◆ Work to be completed: What you give back should match the entries below character for character.

━━━━━ Available data ━━━━━

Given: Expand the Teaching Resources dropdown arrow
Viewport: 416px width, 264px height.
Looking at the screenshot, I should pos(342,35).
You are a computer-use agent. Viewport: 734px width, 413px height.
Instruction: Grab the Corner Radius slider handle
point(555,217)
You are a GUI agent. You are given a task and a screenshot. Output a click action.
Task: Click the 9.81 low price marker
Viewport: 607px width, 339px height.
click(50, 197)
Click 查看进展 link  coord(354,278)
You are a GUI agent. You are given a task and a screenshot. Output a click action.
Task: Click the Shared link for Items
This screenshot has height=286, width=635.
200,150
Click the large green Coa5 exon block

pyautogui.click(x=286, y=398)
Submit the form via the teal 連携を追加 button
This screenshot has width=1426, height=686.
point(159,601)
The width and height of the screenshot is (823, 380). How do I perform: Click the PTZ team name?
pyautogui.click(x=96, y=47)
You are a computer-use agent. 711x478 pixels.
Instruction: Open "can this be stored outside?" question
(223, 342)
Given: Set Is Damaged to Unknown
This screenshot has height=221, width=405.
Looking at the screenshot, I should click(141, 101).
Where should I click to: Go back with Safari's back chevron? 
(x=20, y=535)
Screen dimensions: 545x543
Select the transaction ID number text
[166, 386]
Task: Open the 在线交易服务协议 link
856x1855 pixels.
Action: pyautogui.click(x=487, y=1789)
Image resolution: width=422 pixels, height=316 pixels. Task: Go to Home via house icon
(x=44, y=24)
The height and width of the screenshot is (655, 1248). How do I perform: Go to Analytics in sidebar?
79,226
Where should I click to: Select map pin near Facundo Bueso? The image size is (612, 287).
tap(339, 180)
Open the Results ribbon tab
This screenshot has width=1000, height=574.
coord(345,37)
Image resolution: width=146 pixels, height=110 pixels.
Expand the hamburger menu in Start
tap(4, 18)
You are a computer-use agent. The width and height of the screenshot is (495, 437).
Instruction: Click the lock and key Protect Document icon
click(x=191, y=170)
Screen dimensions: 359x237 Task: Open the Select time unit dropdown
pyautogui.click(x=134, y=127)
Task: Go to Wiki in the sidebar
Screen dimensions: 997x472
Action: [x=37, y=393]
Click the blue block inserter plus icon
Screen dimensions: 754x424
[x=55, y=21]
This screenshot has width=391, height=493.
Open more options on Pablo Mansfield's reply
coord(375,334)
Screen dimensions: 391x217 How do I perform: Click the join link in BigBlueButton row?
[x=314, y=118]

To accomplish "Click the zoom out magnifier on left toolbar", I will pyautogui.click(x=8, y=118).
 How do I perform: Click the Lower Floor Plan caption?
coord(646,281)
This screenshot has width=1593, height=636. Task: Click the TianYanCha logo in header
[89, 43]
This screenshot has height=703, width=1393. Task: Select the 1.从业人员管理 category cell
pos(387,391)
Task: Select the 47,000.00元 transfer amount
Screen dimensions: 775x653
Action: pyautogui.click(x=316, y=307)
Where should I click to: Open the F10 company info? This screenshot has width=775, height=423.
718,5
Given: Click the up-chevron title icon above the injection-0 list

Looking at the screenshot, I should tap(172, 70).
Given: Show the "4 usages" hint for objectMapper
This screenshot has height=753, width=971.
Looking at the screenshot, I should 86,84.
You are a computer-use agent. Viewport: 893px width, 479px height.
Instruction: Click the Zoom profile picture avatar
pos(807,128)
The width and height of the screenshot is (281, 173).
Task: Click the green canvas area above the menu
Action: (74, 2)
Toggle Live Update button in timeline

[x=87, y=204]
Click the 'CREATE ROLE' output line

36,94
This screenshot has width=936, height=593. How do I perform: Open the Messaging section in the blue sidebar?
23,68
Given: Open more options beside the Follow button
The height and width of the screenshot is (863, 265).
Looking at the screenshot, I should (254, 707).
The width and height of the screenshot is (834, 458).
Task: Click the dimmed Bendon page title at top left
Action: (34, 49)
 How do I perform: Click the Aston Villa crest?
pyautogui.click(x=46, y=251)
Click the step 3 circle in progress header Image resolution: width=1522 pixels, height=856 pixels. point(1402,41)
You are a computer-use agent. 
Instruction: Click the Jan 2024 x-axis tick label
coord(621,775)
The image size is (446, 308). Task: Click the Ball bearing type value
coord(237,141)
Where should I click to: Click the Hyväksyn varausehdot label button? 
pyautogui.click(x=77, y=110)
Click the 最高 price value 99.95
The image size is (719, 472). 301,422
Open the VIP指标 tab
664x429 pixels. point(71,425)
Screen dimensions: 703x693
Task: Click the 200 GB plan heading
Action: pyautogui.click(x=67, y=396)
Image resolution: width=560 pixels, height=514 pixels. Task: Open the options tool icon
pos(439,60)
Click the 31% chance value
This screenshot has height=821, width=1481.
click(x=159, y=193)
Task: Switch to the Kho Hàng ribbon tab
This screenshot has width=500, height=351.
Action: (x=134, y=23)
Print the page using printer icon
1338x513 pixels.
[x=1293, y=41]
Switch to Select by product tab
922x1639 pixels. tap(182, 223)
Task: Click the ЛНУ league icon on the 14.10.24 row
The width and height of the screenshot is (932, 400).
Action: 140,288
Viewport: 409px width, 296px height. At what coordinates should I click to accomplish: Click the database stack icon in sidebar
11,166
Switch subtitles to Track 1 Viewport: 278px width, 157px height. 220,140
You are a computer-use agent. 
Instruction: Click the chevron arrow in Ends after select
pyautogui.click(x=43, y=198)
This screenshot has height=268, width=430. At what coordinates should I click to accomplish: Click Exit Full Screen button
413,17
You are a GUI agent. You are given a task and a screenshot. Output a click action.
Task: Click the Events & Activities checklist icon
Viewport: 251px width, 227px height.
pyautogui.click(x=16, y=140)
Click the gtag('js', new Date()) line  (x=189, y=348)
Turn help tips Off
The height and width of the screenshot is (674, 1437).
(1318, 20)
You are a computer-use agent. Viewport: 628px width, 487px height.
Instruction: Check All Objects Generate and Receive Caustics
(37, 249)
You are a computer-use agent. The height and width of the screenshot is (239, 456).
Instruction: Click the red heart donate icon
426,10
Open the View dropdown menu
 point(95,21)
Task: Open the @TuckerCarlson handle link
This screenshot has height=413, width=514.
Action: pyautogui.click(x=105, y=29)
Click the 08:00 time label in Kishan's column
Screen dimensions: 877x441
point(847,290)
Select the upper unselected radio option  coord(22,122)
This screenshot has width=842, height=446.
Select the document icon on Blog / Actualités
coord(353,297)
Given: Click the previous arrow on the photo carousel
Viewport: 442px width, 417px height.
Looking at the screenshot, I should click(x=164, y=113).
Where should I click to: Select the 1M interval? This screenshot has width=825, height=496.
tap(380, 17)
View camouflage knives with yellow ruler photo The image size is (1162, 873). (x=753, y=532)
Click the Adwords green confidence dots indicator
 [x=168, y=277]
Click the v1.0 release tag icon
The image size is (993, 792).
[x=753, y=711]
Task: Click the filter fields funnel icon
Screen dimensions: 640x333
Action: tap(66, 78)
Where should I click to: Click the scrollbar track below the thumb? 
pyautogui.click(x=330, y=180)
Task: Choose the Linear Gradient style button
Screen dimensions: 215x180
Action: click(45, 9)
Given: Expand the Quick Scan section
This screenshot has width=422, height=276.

━━━━━

◆ Answer space:
Given: Expand the Teaching Resources dropdown arrow
Viewport: 416px width, 264px height.
Looking at the screenshot, I should pos(342,35).
You are a computer-use agent. Viewport: 734px width, 413px height.
Instruction: Grab the Corner Radius slider handle
point(555,217)
You are a GUI agent. You are given a task and a screenshot. Output a click action.
Task: Click the 9.81 low price marker
Viewport: 607px width, 339px height.
click(50, 197)
Click 查看进展 link  coord(354,278)
You are a GUI agent. You are given a task and a screenshot. Output a click action.
Task: Click the Shared link for Items
This screenshot has height=286, width=635.
200,150
Click the large green Coa5 exon block

pyautogui.click(x=286, y=398)
Submit the form via the teal 連携を追加 button
This screenshot has width=1426, height=686.
point(159,601)
The width and height of the screenshot is (823, 380). How do I perform: Click the PTZ team name?
pyautogui.click(x=96, y=47)
You are a computer-use agent. 711x478 pixels.
Instruction: Open "can this be stored outside?" question
(223, 342)
Given: Set Is Damaged to Unknown
This screenshot has height=221, width=405.
Looking at the screenshot, I should click(141, 101).
Where should I click to: Go back with Safari's back chevron? 
(x=20, y=535)
Screen dimensions: 545x543
Select the transaction ID number text
[166, 386]
Task: Open the 在线交易服务协议 link
856x1855 pixels.
Action: pyautogui.click(x=487, y=1789)
Image resolution: width=422 pixels, height=316 pixels. Task: Go to Home via house icon
(x=44, y=24)
The height and width of the screenshot is (655, 1248). How do I perform: Go to Analytics in sidebar?
79,226
Where should I click to: Select map pin near Facundo Bueso? The image size is (612, 287).
tap(339, 180)
Open the Results ribbon tab
This screenshot has width=1000, height=574.
coord(345,37)
Image resolution: width=146 pixels, height=110 pixels.
Expand the hamburger menu in Start
tap(4, 18)
You are a computer-use agent. The width and height of the screenshot is (495, 437).
Instruction: Click the lock and key Protect Document icon
click(x=191, y=170)
Screen dimensions: 359x237 Task: Open the Select time unit dropdown
pyautogui.click(x=134, y=127)
Task: Go to Wiki in the sidebar
Screen dimensions: 997x472
Action: [x=37, y=393]
Click the blue block inserter plus icon
Screen dimensions: 754x424
[x=55, y=21]
This screenshot has width=391, height=493.
Open more options on Pablo Mansfield's reply
coord(375,334)
Screen dimensions: 391x217 How do I perform: Click the join link in BigBlueButton row?
[x=314, y=118]

To accomplish "Click the zoom out magnifier on left toolbar", I will pyautogui.click(x=8, y=118).
 How do I perform: Click the Lower Floor Plan caption?
coord(646,281)
This screenshot has width=1593, height=636. Task: Click the TianYanCha logo in header
[89, 43]
This screenshot has height=703, width=1393. Task: Select the 1.从业人员管理 category cell
pos(387,391)
Task: Select the 47,000.00元 transfer amount
Screen dimensions: 775x653
Action: pyautogui.click(x=316, y=307)
Where should I click to: Open the F10 company info? This screenshot has width=775, height=423.
718,5
Given: Click the up-chevron title icon above the injection-0 list

Looking at the screenshot, I should tap(172, 70).
Given: Show the "4 usages" hint for objectMapper
This screenshot has height=753, width=971.
Looking at the screenshot, I should 86,84.
You are a computer-use agent. Viewport: 893px width, 479px height.
Instruction: Click the Zoom profile picture avatar
pos(807,128)
The width and height of the screenshot is (281, 173).
Task: Click the green canvas area above the menu
Action: (74, 2)
Toggle Live Update button in timeline

[x=87, y=204]
Click the 'CREATE ROLE' output line

36,94
This screenshot has width=936, height=593. How do I perform: Open the Messaging section in the blue sidebar?
23,68
Given: Open more options beside the Follow button
The height and width of the screenshot is (863, 265).
Looking at the screenshot, I should (254, 707).
The width and height of the screenshot is (834, 458).
Task: Click the dimmed Bendon page title at top left
Action: (34, 49)
 How do I perform: Click the Aston Villa crest?
pyautogui.click(x=46, y=251)
Click the step 3 circle in progress header Image resolution: width=1522 pixels, height=856 pixels. point(1402,41)
You are a computer-use agent. 
Instruction: Click the Jan 2024 x-axis tick label
coord(621,775)
The image size is (446, 308). Task: Click the Ball bearing type value
coord(237,141)
Where should I click to: Click the Hyväksyn varausehdot label button? 
pyautogui.click(x=77, y=110)
Click the 最高 price value 99.95
The image size is (719, 472). 301,422
Open the VIP指标 tab
664x429 pixels. point(71,425)
Screen dimensions: 703x693
Task: Click the 200 GB plan heading
Action: pyautogui.click(x=67, y=396)
Image resolution: width=560 pixels, height=514 pixels. Task: Open the options tool icon
pos(439,60)
Click the 31% chance value
This screenshot has height=821, width=1481.
click(x=159, y=193)
Task: Switch to the Kho Hàng ribbon tab
This screenshot has width=500, height=351.
Action: (x=134, y=23)
Print the page using printer icon
1338x513 pixels.
[x=1293, y=41]
Switch to Select by product tab
922x1639 pixels. tap(182, 223)
Task: Click the ЛНУ league icon on the 14.10.24 row
The width and height of the screenshot is (932, 400).
Action: 140,288
Viewport: 409px width, 296px height. At what coordinates should I click to accomplish: Click the database stack icon in sidebar
11,166
Switch subtitles to Track 1 Viewport: 278px width, 157px height. 220,140
You are a computer-use agent. 
Instruction: Click the chevron arrow in Ends after select
pyautogui.click(x=43, y=198)
This screenshot has height=268, width=430. At what coordinates should I click to accomplish: Click Exit Full Screen button
413,17
You are a GUI agent. You are given a task and a screenshot. Output a click action.
Task: Click the Events & Activities checklist icon
Viewport: 251px width, 227px height.
pyautogui.click(x=16, y=140)
Click the gtag('js', new Date()) line  (x=189, y=348)
Turn help tips Off
The height and width of the screenshot is (674, 1437).
(1318, 20)
You are a computer-use agent. Viewport: 628px width, 487px height.
Instruction: Check All Objects Generate and Receive Caustics
(37, 249)
You are a computer-use agent. The height and width of the screenshot is (239, 456).
Instruction: Click the red heart donate icon
426,10
Open the View dropdown menu
 point(95,21)
Task: Open the @TuckerCarlson handle link
This screenshot has height=413, width=514.
Action: pyautogui.click(x=105, y=29)
Click the 08:00 time label in Kishan's column
Screen dimensions: 877x441
point(847,290)
Select the upper unselected radio option  coord(22,122)
This screenshot has width=842, height=446.
Select the document icon on Blog / Actualités
coord(353,297)
Given: Click the previous arrow on the photo carousel
Viewport: 442px width, 417px height.
Looking at the screenshot, I should click(x=164, y=113).
Where should I click to: Select the 1M interval? This screenshot has width=825, height=496.
tap(380, 17)
View camouflage knives with yellow ruler photo The image size is (1162, 873). (x=753, y=532)
Click the Adwords green confidence dots indicator
 [x=168, y=277]
Click the v1.0 release tag icon
The image size is (993, 792).
[x=753, y=711]
Task: Click the filter fields funnel icon
Screen dimensions: 640x333
Action: tap(66, 78)
Where should I click to: Click the scrollbar track below the thumb? 
pyautogui.click(x=330, y=180)
Task: Choose the Linear Gradient style button
Screen dimensions: 215x180
Action: click(45, 9)
Given: Expand the Quick Scan section
This screenshot has width=422, height=276.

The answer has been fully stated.